They attached a cord to her belt, to pull her out with in case she got stuck. Shazza wasn't sure of what they expected to happen. She was a prospector, after all, an explorer and a settler—if they honestly believed a little bit of climbing through tunnels would be too much for her, they had no idea who she was. Considering she had not only the necessary skill to carry this out, but also a special motivation to finish this exploration—and, god, Zeke—Shazza was fairly certain the cord would be more a hindrance than a help.
She handed the cord off to the Imam; he was strong, for a religious man, and sensible enough not to pull her out if there wasn't an emergency. "Don't let this pull tight, but don't give it too much slack either," she instructed him, already looking at the hole and picturing what she might be getting into. "I don't want it getting caught on anything."

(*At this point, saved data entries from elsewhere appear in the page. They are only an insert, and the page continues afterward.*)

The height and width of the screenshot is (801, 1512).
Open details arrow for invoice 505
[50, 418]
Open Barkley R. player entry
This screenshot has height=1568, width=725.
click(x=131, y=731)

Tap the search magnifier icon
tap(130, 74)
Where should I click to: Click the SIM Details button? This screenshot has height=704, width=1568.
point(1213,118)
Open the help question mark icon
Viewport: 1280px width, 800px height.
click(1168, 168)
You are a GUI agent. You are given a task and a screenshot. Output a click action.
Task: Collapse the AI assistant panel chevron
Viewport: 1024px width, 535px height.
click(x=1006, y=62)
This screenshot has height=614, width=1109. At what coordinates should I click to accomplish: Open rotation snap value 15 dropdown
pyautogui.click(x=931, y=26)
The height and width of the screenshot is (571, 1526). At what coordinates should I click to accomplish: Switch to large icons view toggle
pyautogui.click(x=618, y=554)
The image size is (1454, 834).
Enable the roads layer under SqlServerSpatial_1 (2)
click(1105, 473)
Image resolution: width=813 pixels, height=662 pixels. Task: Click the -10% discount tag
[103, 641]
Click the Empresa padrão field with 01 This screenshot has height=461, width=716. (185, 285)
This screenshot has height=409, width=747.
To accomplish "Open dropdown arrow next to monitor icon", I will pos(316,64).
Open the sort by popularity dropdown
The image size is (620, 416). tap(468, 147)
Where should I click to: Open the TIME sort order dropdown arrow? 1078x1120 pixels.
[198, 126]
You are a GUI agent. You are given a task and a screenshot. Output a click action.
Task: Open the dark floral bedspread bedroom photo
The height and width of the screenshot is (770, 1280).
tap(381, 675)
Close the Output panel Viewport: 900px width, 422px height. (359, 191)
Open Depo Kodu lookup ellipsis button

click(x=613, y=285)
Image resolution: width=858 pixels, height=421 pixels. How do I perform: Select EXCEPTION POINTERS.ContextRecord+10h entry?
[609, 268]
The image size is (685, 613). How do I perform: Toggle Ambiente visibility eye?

"Understood," the Imam said. He raised one hand and clasped her shoulder with it, smiling in encouragement. "You are very brave, Shazza."
Shazza turned back to him and raised one eyebrow. "Why? Because Riddick says there are monsters in the dark?" She wasn't going to believe that. If anything had harmed her husband, her bet was on it being Riddick. It was too convenient, for the boogie men under the hill to rise up and attack her husband just as Riddick arrived. No, she would always put her bet on a human killer. She would be completely certain of it, too, if it wasn't for the fact that Harry seemed to believe the murderer. So far, Harry had been the single most trustworthy person on this planet. That he suddenly believed Riddick's fairy tales was surprising, and a bit disappointing. Still, Shazza would go down the hole and see for herself—she knew Harry would believe her, if she told him she hadn't seen anything.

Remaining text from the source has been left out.